BEGIN Data records

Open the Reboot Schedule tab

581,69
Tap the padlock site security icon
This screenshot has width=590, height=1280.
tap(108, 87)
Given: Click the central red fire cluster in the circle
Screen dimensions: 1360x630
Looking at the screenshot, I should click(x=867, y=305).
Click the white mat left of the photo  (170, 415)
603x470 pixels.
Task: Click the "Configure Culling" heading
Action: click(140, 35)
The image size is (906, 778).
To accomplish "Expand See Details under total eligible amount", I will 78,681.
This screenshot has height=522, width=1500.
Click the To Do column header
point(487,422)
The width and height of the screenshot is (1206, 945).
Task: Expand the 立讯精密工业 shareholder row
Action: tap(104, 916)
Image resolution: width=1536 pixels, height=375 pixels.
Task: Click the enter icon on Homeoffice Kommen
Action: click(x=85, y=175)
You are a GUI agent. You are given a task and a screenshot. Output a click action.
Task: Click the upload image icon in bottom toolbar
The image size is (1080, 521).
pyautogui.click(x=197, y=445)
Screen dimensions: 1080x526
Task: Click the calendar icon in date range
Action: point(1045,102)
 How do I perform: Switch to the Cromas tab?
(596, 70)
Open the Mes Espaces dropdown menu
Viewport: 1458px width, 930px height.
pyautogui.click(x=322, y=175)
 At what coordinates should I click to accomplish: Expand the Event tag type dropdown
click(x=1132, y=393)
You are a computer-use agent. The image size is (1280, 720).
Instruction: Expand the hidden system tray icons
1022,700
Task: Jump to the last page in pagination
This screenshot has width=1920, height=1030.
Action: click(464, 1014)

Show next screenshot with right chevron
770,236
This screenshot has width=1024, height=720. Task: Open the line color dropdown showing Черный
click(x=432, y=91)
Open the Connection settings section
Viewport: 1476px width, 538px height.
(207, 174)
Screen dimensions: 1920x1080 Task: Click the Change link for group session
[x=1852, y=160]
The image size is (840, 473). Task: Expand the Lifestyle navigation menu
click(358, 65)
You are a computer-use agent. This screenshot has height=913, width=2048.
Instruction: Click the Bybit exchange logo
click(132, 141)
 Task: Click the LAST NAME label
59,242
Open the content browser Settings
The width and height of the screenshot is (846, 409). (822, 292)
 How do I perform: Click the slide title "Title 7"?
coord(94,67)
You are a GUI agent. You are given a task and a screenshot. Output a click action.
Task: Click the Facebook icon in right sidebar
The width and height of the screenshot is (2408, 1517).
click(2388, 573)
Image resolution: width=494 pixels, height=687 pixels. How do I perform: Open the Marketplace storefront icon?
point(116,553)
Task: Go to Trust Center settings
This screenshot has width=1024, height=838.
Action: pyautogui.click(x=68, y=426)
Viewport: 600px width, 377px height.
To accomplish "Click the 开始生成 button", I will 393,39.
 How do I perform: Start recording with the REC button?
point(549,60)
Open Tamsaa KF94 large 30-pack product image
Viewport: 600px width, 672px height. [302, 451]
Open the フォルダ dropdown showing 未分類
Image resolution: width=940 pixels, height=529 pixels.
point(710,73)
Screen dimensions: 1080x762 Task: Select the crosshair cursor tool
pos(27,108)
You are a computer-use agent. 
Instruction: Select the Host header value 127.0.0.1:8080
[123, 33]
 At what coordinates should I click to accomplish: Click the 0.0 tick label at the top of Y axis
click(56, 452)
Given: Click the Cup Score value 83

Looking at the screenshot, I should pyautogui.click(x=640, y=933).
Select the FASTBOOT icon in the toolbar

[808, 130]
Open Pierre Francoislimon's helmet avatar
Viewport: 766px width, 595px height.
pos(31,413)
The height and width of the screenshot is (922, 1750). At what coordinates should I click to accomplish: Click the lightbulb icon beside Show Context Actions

END Data records

## Your task
Each record above is to be restated word for word.

## The answer
Open the Reboot Schedule tab

581,69
Tap the padlock site security icon
This screenshot has width=590, height=1280.
tap(108, 87)
Given: Click the central red fire cluster in the circle
Screen dimensions: 1360x630
Looking at the screenshot, I should click(x=867, y=305).
Click the white mat left of the photo  (170, 415)
603x470 pixels.
Task: Click the "Configure Culling" heading
Action: click(140, 35)
The image size is (906, 778).
To accomplish "Expand See Details under total eligible amount", I will 78,681.
This screenshot has height=522, width=1500.
Click the To Do column header
point(487,422)
The width and height of the screenshot is (1206, 945).
Task: Expand the 立讯精密工业 shareholder row
Action: tap(104, 916)
Image resolution: width=1536 pixels, height=375 pixels.
Task: Click the enter icon on Homeoffice Kommen
Action: click(x=85, y=175)
You are a GUI agent. You are given a task and a screenshot. Output a click action.
Task: Click the upload image icon in bottom toolbar
The image size is (1080, 521).
pyautogui.click(x=197, y=445)
Screen dimensions: 1080x526
Task: Click the calendar icon in date range
Action: point(1045,102)
 How do I perform: Switch to the Cromas tab?
(596, 70)
Open the Mes Espaces dropdown menu
Viewport: 1458px width, 930px height.
pyautogui.click(x=322, y=175)
 At what coordinates should I click to accomplish: Expand the Event tag type dropdown
click(x=1132, y=393)
You are a computer-use agent. The image size is (1280, 720).
Instruction: Expand the hidden system tray icons
1022,700
Task: Jump to the last page in pagination
This screenshot has width=1920, height=1030.
Action: click(464, 1014)

Show next screenshot with right chevron
770,236
This screenshot has width=1024, height=720. Task: Open the line color dropdown showing Черный
click(x=432, y=91)
Open the Connection settings section
Viewport: 1476px width, 538px height.
(207, 174)
Screen dimensions: 1920x1080 Task: Click the Change link for group session
[x=1852, y=160]
The image size is (840, 473). Task: Expand the Lifestyle navigation menu
click(358, 65)
You are a computer-use agent. This screenshot has height=913, width=2048.
Instruction: Click the Bybit exchange logo
click(132, 141)
 Task: Click the LAST NAME label
59,242
Open the content browser Settings
The width and height of the screenshot is (846, 409). (822, 292)
 How do I perform: Click the slide title "Title 7"?
coord(94,67)
You are a GUI agent. You are given a task and a screenshot. Output a click action.
Task: Click the Facebook icon in right sidebar
The width and height of the screenshot is (2408, 1517).
click(2388, 573)
Image resolution: width=494 pixels, height=687 pixels. How do I perform: Open the Marketplace storefront icon?
point(116,553)
Task: Go to Trust Center settings
This screenshot has width=1024, height=838.
Action: pyautogui.click(x=68, y=426)
Viewport: 600px width, 377px height.
To accomplish "Click the 开始生成 button", I will 393,39.
 How do I perform: Start recording with the REC button?
point(549,60)
Open Tamsaa KF94 large 30-pack product image
Viewport: 600px width, 672px height. [302, 451]
Open the フォルダ dropdown showing 未分類
Image resolution: width=940 pixels, height=529 pixels.
point(710,73)
Screen dimensions: 1080x762 Task: Select the crosshair cursor tool
pos(27,108)
You are a computer-use agent. 
Instruction: Select the Host header value 127.0.0.1:8080
[123, 33]
 At what coordinates should I click to accomplish: Click the 0.0 tick label at the top of Y axis
click(56, 452)
Given: Click the Cup Score value 83

Looking at the screenshot, I should pyautogui.click(x=640, y=933).
Select the FASTBOOT icon in the toolbar

[808, 130]
Open Pierre Francoislimon's helmet avatar
Viewport: 766px width, 595px height.
pos(31,413)
The height and width of the screenshot is (922, 1750). At what coordinates should I click to accomplish: Click the lightbulb icon beside Show Context Actions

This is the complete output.